#### Task directions:
Please restate exactly what appears in the records below from the first line to the line where "Task: Select 1 in the npass list" is, that line included.

#### Records drawn from a dataset:
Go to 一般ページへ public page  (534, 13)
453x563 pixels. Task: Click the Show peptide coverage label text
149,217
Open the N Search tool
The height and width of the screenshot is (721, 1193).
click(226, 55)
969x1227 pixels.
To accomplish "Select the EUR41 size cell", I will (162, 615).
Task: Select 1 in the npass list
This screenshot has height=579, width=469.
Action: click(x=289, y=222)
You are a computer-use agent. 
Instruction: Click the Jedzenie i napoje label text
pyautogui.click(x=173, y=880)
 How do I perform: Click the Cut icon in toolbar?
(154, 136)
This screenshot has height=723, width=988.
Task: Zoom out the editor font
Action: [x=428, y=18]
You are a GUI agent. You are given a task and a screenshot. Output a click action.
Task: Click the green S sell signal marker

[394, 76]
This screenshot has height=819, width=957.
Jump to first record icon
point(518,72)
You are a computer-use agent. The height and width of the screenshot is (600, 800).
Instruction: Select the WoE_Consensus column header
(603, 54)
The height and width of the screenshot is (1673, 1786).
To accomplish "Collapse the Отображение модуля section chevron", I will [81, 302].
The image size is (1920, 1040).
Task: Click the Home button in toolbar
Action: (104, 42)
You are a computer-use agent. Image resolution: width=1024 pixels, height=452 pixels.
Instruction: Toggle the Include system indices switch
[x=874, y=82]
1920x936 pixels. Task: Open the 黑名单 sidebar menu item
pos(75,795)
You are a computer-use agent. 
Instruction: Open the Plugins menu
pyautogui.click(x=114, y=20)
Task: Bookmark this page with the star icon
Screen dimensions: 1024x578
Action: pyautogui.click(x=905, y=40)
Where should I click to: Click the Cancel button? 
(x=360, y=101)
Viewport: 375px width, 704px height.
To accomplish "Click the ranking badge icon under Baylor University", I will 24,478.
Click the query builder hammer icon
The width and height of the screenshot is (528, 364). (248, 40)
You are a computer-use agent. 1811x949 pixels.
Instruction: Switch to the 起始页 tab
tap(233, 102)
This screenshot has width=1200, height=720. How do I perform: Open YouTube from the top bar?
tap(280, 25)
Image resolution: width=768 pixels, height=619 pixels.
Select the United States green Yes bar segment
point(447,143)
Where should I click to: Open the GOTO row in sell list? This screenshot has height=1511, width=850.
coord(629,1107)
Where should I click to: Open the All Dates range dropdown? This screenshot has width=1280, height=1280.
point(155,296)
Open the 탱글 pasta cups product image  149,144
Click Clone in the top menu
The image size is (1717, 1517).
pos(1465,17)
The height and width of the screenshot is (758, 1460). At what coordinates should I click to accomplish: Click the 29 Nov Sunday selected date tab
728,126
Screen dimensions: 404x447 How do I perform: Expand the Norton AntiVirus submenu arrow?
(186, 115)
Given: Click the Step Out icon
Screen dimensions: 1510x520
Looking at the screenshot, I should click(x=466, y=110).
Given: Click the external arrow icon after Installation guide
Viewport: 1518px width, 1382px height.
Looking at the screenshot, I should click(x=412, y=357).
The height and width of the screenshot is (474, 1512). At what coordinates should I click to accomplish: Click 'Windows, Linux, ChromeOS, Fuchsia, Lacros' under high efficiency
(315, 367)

#### Written answer:
Go to 一般ページへ public page  (534, 13)
453x563 pixels. Task: Click the Show peptide coverage label text
149,217
Open the N Search tool
The height and width of the screenshot is (721, 1193).
click(226, 55)
969x1227 pixels.
To accomplish "Select the EUR41 size cell", I will (162, 615).
Task: Select 1 in the npass list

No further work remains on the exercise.